AIM OF THE EXERCISE: Read through the data and report every line in which the word "Given" occurs.

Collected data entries
<<<<
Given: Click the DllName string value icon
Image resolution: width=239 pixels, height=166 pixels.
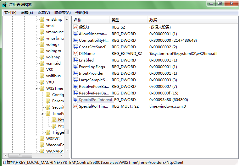Looking at the screenshot, I should [x=75, y=53].
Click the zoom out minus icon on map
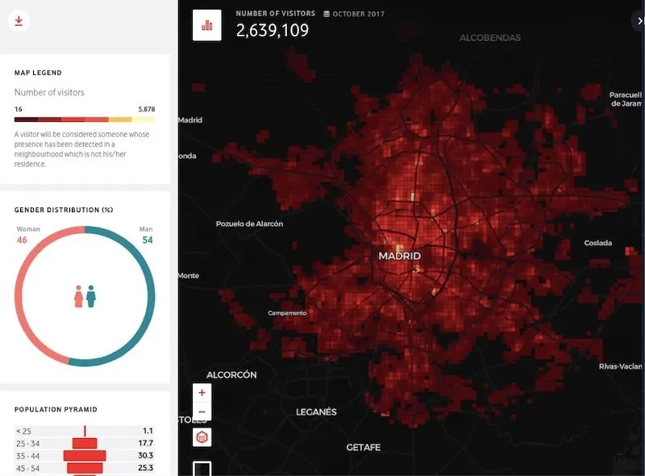This screenshot has width=645, height=476. point(201,413)
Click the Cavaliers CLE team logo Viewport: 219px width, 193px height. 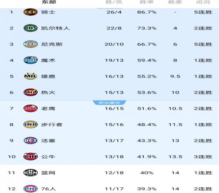31,12
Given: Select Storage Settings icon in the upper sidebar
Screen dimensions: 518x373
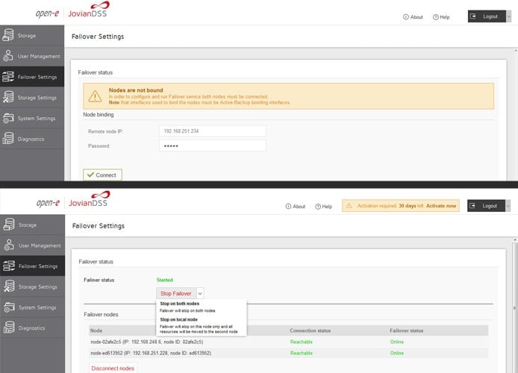Looking at the screenshot, I should (x=9, y=97).
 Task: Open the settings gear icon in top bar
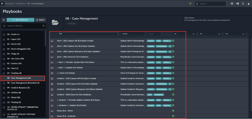[x=232, y=4]
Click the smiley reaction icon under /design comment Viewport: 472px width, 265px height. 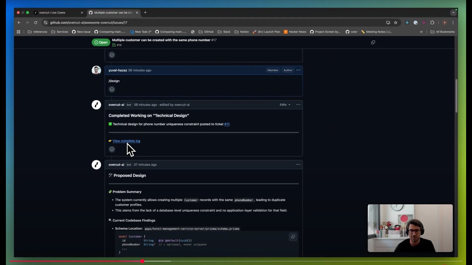point(112,89)
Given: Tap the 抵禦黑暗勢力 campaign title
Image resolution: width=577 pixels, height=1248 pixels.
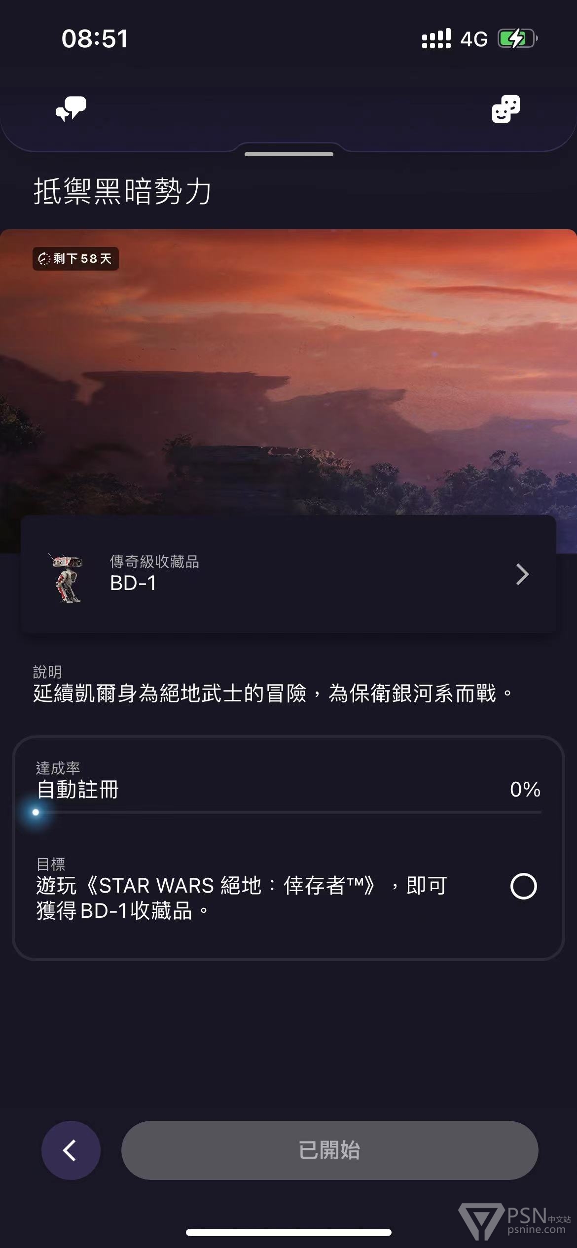Looking at the screenshot, I should 122,191.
>>>>
WRITTEN RESPONSE:
Given: Click the DllName string value icon
Given: Select Storage Settings icon in the upper sidebar
Given: Tap the 抵禦黑暗勢力 campaign title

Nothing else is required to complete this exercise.